→ WHAT IS NEEDED
In the records below, count the lines that have "page" and answer with the number alone.

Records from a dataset
((

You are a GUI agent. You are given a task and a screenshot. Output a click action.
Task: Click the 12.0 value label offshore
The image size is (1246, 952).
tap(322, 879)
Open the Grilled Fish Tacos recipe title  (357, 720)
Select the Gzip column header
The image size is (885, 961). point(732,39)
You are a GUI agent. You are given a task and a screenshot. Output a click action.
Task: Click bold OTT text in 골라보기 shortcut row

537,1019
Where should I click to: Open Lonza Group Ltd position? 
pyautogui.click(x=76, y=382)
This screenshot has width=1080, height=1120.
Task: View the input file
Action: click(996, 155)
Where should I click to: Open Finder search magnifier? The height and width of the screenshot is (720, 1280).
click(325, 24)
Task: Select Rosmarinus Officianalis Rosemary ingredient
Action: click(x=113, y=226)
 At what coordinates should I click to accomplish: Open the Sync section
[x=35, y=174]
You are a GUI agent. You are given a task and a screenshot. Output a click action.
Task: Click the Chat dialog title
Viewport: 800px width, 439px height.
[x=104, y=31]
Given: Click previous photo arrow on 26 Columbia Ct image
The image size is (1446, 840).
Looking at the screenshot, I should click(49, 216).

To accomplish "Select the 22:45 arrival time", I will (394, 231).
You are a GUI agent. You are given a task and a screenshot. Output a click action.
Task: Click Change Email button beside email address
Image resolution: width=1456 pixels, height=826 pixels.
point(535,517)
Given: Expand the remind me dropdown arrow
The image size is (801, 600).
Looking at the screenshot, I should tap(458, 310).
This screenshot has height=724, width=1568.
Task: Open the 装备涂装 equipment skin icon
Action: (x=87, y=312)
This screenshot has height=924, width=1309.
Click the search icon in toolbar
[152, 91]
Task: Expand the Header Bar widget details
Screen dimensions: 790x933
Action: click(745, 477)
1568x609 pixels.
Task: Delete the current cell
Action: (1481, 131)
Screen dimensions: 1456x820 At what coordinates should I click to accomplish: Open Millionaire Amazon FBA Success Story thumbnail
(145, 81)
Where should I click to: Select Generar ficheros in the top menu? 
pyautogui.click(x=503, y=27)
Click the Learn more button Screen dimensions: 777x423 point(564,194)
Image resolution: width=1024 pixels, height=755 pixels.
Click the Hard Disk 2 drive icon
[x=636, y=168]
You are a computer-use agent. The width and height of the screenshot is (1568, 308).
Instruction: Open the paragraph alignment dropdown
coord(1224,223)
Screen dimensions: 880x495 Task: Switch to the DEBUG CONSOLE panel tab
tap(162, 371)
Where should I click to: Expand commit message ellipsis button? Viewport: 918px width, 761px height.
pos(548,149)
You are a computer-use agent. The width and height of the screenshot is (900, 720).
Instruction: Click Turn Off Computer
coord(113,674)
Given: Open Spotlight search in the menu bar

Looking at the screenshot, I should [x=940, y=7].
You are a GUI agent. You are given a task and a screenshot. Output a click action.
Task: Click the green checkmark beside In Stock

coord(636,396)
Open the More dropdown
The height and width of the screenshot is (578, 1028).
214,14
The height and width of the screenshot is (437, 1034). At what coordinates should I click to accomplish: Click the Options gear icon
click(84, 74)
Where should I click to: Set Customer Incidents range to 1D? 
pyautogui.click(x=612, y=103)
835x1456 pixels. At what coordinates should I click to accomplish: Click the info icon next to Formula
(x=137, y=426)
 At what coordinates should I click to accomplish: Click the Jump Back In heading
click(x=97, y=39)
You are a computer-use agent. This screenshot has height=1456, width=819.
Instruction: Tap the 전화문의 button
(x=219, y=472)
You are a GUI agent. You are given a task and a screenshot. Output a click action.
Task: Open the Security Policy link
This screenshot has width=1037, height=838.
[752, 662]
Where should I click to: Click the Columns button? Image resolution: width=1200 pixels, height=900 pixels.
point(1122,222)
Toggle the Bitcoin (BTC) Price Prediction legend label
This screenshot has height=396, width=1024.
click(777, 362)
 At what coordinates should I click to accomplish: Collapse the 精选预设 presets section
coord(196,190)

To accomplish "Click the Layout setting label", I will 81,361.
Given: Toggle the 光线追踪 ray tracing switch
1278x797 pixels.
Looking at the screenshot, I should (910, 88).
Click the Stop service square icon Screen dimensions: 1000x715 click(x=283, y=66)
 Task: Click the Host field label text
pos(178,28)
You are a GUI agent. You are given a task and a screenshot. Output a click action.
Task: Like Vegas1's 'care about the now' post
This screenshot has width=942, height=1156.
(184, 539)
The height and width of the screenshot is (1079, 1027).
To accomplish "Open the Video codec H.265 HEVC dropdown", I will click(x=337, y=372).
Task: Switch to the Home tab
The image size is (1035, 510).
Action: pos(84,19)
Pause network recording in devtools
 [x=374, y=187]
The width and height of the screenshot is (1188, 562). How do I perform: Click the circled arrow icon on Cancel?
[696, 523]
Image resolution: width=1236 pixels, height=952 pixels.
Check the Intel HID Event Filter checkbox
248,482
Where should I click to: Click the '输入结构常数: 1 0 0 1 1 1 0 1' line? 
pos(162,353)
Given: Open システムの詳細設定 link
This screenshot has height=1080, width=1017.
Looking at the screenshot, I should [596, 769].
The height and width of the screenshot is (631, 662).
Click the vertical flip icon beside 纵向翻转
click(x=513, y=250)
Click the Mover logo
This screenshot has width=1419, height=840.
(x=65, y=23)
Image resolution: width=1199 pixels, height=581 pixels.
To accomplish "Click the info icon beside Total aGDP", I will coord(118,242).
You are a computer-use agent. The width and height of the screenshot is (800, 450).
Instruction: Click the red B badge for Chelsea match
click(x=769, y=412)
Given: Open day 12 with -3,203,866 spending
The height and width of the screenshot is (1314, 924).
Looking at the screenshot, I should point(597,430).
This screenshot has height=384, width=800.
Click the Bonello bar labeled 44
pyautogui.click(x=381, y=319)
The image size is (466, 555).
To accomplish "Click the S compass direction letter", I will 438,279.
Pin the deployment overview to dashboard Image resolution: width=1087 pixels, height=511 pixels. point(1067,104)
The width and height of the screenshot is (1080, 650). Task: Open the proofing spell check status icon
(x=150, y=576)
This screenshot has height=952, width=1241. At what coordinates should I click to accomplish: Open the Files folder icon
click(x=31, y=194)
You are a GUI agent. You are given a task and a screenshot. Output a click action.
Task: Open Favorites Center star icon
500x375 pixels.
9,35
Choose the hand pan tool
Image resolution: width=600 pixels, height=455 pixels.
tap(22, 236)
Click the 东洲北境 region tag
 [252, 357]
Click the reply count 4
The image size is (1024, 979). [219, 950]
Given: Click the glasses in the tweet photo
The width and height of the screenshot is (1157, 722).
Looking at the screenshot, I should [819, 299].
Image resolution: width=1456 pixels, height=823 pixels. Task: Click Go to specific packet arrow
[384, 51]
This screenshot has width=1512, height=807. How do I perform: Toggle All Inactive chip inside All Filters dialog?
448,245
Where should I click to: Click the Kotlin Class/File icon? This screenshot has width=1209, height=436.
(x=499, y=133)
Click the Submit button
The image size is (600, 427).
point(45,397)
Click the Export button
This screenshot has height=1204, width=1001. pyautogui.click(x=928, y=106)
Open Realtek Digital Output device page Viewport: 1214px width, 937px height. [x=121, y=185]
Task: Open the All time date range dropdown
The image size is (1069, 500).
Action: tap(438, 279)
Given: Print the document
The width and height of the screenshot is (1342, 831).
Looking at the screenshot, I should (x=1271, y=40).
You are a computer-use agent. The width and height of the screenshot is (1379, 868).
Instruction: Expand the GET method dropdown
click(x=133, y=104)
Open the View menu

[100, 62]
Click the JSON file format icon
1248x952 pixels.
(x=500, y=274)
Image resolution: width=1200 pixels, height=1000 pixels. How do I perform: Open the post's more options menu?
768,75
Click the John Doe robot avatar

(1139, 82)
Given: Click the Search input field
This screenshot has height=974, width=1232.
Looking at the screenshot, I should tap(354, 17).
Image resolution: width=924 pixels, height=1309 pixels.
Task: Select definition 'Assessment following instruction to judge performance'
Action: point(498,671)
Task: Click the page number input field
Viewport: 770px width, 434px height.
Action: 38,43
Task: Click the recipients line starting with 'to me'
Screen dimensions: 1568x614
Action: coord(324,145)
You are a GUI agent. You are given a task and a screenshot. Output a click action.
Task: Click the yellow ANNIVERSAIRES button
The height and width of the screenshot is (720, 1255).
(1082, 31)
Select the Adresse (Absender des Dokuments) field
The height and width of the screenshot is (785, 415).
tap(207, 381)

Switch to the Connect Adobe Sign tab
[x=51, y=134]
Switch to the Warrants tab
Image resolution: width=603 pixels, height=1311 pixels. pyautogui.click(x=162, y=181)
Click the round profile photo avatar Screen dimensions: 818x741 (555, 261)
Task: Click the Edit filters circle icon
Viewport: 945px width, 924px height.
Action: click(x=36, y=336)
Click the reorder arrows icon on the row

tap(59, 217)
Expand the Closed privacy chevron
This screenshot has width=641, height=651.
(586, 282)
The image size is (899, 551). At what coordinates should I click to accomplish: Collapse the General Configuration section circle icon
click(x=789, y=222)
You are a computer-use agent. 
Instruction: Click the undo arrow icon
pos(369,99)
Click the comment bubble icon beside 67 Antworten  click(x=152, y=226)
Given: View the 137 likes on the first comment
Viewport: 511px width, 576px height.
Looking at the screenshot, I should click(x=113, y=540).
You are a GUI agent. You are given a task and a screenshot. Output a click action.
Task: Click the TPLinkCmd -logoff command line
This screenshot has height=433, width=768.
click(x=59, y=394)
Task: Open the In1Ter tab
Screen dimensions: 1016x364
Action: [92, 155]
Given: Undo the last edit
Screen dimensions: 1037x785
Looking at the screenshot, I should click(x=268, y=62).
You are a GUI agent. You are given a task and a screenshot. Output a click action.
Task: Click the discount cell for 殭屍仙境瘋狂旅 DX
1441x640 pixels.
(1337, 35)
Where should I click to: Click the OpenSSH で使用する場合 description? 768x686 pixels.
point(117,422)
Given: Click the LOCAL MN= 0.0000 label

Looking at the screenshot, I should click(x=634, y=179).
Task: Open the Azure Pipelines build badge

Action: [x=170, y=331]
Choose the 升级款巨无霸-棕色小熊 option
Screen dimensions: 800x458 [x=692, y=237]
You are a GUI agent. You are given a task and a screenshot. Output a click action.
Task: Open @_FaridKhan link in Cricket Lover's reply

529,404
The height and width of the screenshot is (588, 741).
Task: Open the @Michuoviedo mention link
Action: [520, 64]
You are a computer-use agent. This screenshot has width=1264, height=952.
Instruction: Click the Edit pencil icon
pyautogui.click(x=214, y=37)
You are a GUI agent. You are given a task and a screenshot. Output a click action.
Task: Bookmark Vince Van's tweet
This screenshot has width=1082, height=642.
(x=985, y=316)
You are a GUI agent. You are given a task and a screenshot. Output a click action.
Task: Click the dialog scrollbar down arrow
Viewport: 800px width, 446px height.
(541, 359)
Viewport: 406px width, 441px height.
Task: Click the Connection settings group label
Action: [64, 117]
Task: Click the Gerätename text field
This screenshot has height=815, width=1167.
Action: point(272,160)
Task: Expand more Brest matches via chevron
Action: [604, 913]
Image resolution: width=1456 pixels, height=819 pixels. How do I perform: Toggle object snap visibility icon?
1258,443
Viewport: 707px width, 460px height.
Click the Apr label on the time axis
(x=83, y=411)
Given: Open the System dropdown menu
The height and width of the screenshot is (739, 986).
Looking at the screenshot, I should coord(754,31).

))

→ TASK RESPONSE
2